Rows showing where targets appear:
· · · · ·

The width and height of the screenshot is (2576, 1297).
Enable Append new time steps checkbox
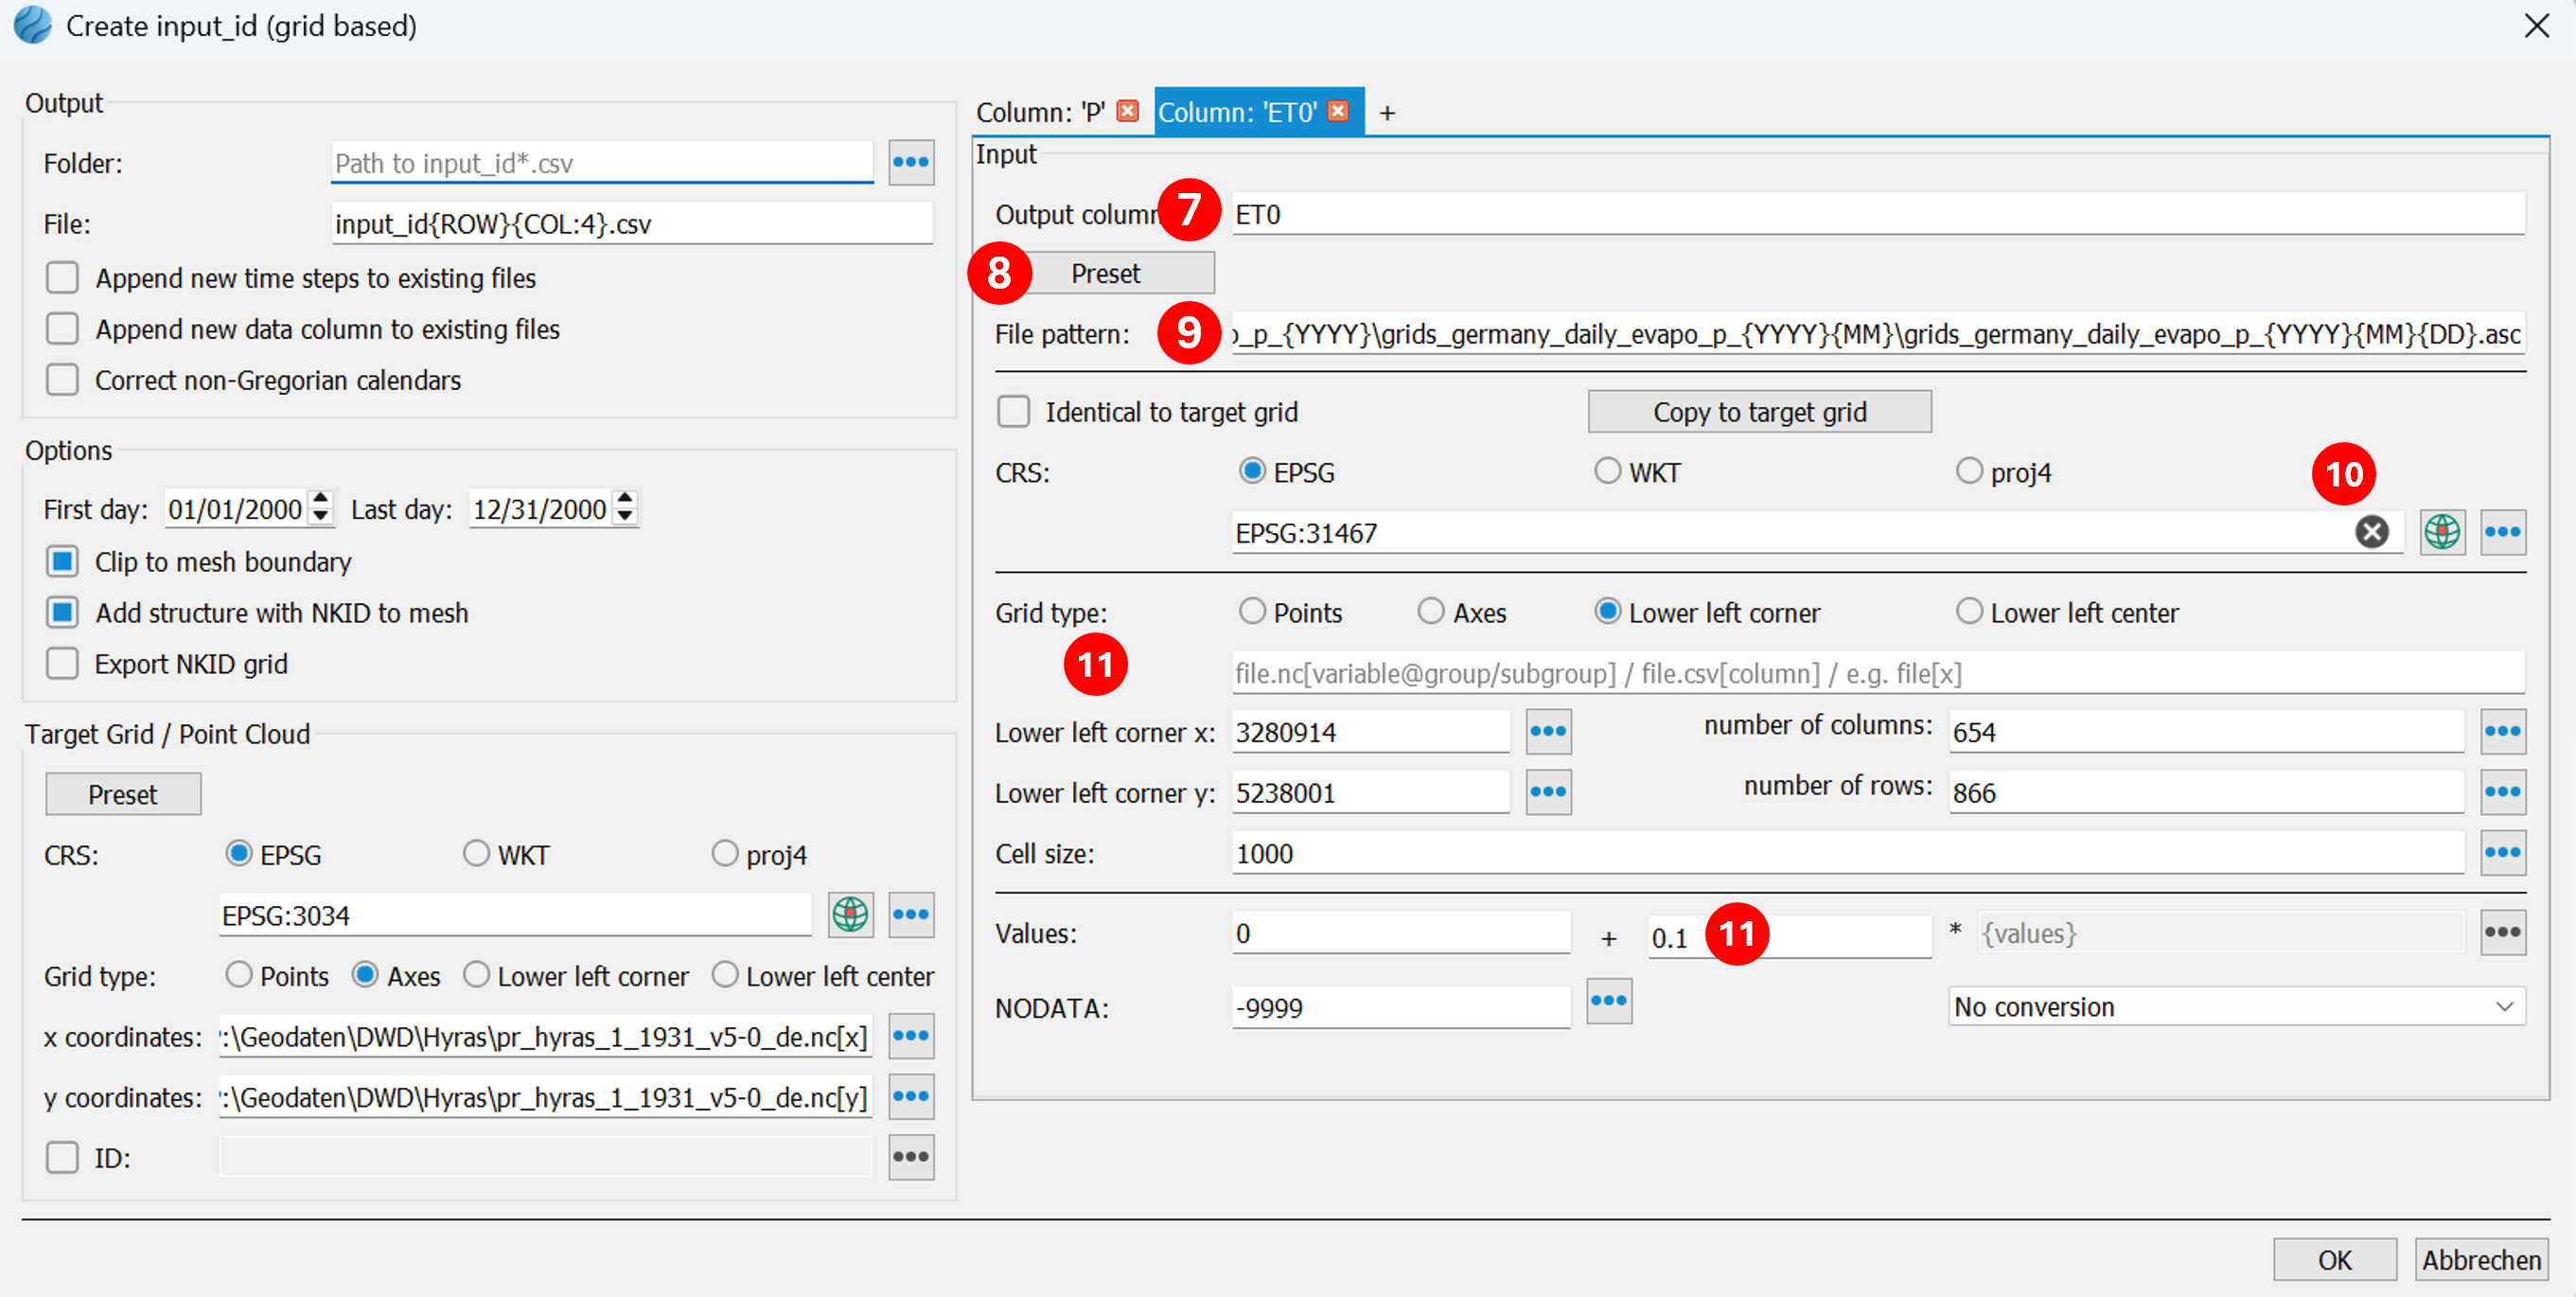63,278
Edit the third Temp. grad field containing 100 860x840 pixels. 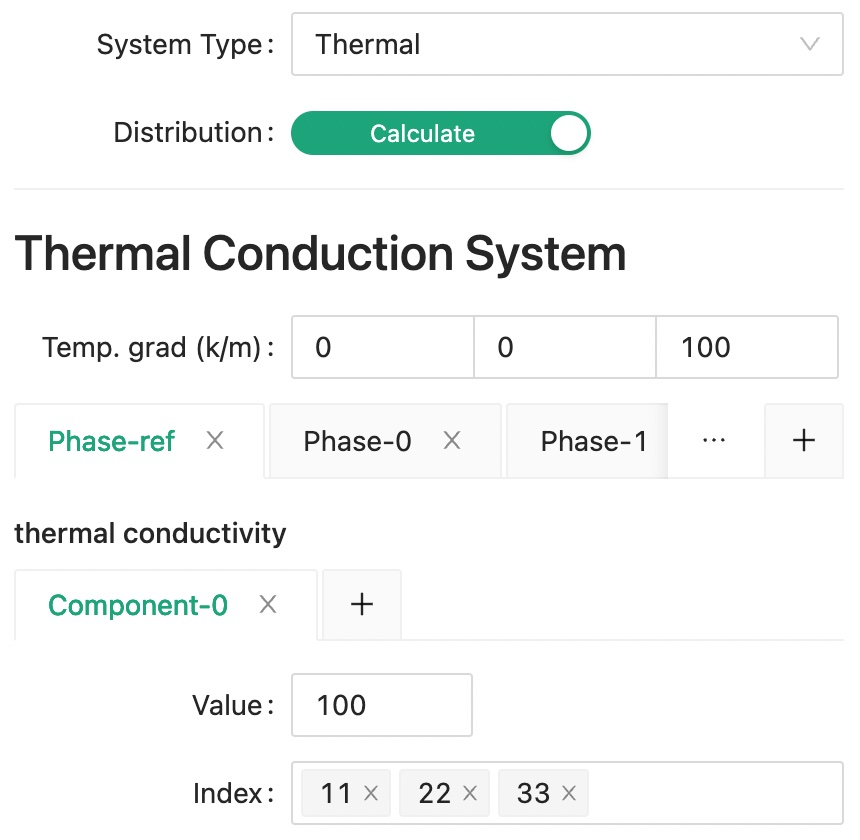tap(746, 348)
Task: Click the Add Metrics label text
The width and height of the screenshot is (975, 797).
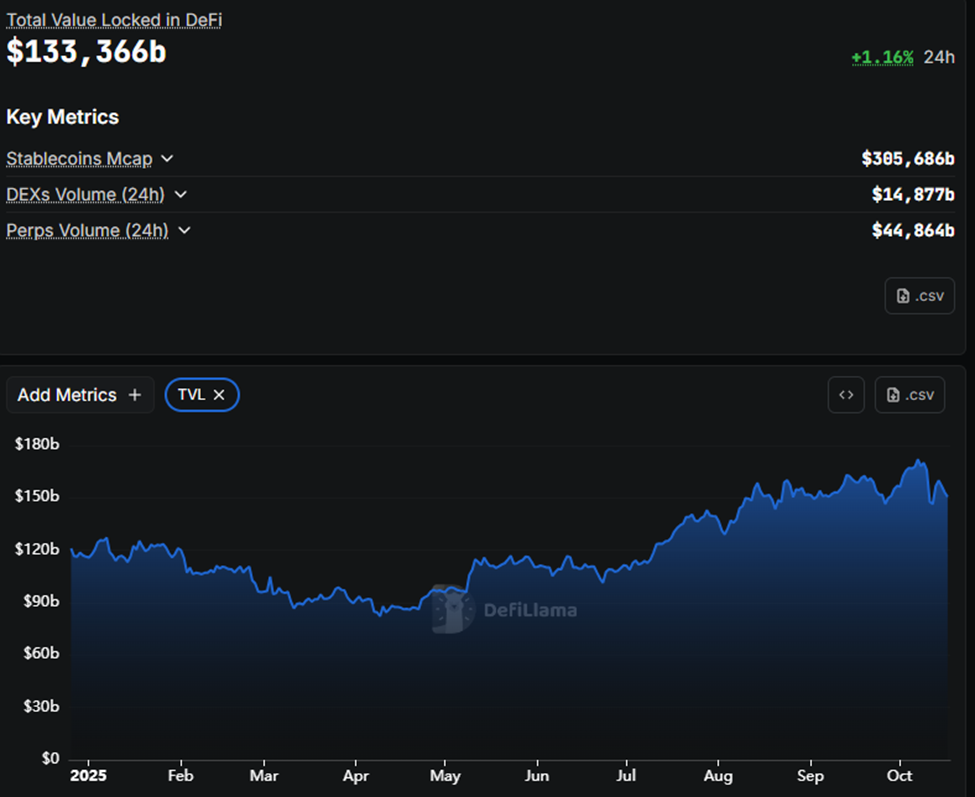Action: (67, 395)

· · · · ·

Report every line of the material above that contains the word "screenshot".

The width and height of the screenshot is (2576, 1297).
The width and height of the screenshot is (975, 797).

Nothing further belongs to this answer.